Tasks and exercises:
(a) According to the article on the Vioxx settlement, in what month and year did Merck pull Vioxx from the market?
(b) Go on with the article on the Vioxx settlement, picking up after its final sentence.

Merck, insurance plans settle Vioxx suits for $80M

ByABC News
August 3, 2009, 6:38 PM

TRENTON, N.J. -- Health insurers, unions and other private groups that paid for prescriptions for withdrawn painkiller Vioxx have reached an $80 million settlement with its maker, ending another part of the multipronged litigation.

Merck pulled the blockbuster painkiller from the market in September 2004 because it doubled risk of heart attack and stroke.

In late 2007, Merck reached a $4.85 billion settlement covering roughly 50,000 plaintiffs claiming they or a relative had been harmed or killed by Vioxx.

One of the lead attorneys in the third-party payer litigation, Christopher Seeger, had estimated Merck could have lost up to $18 billion about three-quarters of its entire annual revenue. That's because the claims were consolidated in New Jersey, where courts allow for triple damages.

Merck said in a regulatory filing Monday that the company and the plaintiffs agreed in principle to settle all outstanding claims, and it took an $80 million charge for the settlement in the second quarter.

Data provided:

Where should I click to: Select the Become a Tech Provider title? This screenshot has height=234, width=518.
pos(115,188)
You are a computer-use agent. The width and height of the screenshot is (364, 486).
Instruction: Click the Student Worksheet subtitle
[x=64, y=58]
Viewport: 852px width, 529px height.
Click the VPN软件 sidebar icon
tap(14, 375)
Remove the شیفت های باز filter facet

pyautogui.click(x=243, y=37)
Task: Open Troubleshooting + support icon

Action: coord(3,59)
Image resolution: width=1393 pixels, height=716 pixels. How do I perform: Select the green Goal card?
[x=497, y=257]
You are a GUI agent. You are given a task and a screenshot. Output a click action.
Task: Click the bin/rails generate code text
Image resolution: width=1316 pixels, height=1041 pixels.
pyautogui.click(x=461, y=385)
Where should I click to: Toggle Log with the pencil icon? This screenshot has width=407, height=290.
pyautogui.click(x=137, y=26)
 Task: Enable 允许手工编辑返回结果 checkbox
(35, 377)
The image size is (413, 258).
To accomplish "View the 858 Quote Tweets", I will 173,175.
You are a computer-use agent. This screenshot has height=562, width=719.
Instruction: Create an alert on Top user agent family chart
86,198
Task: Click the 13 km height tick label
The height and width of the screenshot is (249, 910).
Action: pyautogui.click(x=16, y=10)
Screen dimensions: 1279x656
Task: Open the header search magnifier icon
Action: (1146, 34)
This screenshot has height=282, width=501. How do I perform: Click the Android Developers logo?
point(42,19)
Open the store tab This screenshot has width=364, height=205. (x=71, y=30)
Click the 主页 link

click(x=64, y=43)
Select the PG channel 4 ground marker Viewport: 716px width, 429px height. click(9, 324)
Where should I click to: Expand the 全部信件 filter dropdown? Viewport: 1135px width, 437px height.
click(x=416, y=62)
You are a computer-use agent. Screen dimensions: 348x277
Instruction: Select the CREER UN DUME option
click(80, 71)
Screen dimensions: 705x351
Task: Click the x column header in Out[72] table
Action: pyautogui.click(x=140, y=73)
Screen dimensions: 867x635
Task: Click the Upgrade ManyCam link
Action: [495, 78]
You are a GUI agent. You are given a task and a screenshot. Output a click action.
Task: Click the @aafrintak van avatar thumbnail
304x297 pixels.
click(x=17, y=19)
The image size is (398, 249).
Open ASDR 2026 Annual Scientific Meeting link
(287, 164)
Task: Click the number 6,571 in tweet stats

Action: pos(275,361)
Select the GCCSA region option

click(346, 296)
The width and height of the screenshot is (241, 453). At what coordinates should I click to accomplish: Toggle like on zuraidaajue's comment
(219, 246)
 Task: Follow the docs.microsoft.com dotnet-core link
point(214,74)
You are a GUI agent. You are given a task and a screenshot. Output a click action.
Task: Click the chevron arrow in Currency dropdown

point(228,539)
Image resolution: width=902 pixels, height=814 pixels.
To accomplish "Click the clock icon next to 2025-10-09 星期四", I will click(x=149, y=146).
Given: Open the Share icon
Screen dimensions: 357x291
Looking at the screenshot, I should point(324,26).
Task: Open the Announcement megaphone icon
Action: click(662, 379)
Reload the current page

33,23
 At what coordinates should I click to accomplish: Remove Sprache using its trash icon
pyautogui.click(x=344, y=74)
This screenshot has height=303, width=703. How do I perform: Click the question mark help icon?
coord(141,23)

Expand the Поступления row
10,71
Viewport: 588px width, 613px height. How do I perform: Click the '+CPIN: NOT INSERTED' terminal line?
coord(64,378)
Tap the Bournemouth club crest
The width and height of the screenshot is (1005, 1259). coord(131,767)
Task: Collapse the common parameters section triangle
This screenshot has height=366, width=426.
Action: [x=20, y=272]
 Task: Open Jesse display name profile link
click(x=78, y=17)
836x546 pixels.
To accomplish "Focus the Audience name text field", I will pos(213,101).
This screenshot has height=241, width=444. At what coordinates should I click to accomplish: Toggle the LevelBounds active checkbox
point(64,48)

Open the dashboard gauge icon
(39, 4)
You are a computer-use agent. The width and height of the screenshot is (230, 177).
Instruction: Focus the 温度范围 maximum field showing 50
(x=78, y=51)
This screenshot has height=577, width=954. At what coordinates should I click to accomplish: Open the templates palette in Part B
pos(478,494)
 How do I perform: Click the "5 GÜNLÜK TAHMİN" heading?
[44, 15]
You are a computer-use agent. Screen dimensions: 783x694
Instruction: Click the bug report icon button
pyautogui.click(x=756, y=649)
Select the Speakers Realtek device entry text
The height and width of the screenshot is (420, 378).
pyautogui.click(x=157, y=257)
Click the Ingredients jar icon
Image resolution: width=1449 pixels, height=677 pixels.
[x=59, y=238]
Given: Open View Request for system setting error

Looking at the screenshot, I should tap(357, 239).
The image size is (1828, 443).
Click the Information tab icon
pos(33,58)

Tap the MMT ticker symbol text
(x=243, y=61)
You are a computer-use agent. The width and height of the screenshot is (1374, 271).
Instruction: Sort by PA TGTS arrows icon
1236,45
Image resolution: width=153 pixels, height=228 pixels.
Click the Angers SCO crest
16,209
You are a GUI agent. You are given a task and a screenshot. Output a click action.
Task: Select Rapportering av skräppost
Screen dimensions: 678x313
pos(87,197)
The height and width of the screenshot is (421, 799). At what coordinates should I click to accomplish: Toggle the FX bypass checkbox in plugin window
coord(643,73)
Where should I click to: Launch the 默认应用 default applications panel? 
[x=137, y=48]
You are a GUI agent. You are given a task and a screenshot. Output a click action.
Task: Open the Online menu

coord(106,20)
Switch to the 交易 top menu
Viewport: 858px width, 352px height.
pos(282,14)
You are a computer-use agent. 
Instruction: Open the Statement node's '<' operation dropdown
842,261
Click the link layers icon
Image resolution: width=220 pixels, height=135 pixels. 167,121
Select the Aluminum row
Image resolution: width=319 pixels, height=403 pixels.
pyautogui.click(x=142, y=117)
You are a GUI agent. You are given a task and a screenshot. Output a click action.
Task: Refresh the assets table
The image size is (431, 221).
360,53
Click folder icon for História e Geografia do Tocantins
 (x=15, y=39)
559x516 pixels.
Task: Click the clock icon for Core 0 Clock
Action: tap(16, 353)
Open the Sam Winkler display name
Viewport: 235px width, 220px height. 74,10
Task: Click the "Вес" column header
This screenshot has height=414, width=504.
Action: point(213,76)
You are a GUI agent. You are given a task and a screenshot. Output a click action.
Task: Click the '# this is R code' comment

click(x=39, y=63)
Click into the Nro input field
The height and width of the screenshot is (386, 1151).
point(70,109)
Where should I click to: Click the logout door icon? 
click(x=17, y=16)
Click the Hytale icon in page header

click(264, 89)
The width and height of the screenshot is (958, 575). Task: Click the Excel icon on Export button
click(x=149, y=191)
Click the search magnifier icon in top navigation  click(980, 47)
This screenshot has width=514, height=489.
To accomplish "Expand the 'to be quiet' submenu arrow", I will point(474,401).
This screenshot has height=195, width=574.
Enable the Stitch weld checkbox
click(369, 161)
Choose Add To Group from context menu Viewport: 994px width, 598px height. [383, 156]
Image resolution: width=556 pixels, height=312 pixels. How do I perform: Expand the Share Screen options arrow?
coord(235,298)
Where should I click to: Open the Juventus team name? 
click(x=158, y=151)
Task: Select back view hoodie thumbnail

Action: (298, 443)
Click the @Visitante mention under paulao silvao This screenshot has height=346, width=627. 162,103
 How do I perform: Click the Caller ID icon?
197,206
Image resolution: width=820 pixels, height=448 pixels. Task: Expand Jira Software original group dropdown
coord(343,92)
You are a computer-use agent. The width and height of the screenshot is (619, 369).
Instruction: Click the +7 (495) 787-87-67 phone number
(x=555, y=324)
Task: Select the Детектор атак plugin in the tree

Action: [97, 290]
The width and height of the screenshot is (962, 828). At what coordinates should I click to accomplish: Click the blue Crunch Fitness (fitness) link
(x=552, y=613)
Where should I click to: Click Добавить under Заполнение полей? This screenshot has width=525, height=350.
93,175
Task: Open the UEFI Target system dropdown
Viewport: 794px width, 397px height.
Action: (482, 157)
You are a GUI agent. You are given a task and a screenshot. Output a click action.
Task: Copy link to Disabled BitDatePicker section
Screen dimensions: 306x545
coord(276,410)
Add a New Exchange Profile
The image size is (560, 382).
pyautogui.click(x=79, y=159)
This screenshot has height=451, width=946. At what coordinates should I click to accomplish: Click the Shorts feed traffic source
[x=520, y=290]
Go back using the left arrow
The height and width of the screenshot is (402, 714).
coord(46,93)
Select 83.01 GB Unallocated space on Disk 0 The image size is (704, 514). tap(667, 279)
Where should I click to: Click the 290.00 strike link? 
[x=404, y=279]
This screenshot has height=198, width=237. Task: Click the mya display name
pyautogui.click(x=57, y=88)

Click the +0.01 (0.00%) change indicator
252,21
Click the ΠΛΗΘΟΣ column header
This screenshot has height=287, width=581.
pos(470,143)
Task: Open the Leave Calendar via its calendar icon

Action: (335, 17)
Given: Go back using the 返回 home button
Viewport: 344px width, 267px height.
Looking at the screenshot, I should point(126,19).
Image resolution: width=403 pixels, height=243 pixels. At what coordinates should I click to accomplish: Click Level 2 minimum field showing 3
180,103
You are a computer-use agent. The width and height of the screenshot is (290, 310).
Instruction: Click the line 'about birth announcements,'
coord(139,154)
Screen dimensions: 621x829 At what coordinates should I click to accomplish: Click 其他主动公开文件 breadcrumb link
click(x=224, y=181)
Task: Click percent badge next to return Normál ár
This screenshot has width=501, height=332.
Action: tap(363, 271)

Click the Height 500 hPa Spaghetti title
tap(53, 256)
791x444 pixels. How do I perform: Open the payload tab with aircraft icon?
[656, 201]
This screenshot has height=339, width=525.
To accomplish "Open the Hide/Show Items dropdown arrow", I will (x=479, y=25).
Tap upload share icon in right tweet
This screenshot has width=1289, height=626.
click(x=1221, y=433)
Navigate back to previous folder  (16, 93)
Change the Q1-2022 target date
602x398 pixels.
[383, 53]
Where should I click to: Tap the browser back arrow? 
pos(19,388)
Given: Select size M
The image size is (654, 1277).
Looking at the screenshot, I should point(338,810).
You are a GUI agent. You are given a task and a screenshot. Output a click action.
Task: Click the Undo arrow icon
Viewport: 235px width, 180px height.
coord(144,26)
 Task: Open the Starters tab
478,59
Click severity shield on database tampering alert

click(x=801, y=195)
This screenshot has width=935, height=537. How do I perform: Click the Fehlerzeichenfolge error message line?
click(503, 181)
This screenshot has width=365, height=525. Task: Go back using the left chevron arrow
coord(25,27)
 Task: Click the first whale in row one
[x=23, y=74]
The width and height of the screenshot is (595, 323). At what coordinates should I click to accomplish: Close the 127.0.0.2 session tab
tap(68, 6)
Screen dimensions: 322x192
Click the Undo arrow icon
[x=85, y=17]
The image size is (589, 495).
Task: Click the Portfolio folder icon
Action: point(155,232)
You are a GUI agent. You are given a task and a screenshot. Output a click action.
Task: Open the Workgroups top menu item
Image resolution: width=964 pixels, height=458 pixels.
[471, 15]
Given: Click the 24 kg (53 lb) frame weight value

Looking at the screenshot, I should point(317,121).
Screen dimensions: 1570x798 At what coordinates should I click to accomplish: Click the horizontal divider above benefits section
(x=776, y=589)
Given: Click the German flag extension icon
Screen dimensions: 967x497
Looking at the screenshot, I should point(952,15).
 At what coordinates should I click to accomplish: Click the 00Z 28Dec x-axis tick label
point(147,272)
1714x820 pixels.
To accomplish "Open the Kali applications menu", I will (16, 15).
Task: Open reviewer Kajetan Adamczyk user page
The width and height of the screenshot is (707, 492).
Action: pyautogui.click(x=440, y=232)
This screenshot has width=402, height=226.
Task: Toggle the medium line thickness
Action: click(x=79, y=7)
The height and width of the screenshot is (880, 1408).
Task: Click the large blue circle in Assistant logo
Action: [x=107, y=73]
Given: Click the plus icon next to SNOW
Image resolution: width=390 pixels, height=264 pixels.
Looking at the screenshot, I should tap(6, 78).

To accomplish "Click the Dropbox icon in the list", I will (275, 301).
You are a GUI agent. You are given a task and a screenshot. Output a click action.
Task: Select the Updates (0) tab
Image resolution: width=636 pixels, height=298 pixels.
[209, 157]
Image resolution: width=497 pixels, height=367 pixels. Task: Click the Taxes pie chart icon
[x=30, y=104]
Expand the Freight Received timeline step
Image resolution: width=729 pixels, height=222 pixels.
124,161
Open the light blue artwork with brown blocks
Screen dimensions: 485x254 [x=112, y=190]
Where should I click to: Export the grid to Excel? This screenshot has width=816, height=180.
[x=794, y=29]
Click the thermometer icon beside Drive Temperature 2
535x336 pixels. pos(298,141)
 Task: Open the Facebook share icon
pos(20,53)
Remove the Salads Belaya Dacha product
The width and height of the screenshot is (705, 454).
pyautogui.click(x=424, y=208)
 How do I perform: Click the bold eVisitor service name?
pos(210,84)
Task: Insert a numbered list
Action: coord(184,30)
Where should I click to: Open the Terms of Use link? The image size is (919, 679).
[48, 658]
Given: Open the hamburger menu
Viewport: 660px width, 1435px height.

Responses in order:
(a) September 2004

(b)
Those lawsuits had been moving through the courts for more than four years, with New Jersey judges approving a class-action lawsuit and the New Jersey Supreme Court later overturning that ruling. Seeger estimated third-party payers covered about 80% of the cost of prescriptions for Vioxx, which generated billions of dollars in annual sales while on the market from 1999 through 2004.

Merck still faces hundreds of other Vioxx lawsuits, including cases filed by patients alleging harm who were not eligible for the $4.85 billion settlement or chose not to participate, and former users just seeking reimbursement for their out-of-pocket Vioxx costs. A class action case for Missouri residents seeking such reimbursement has been approved, and potential class actions are awaiting approval in three other states.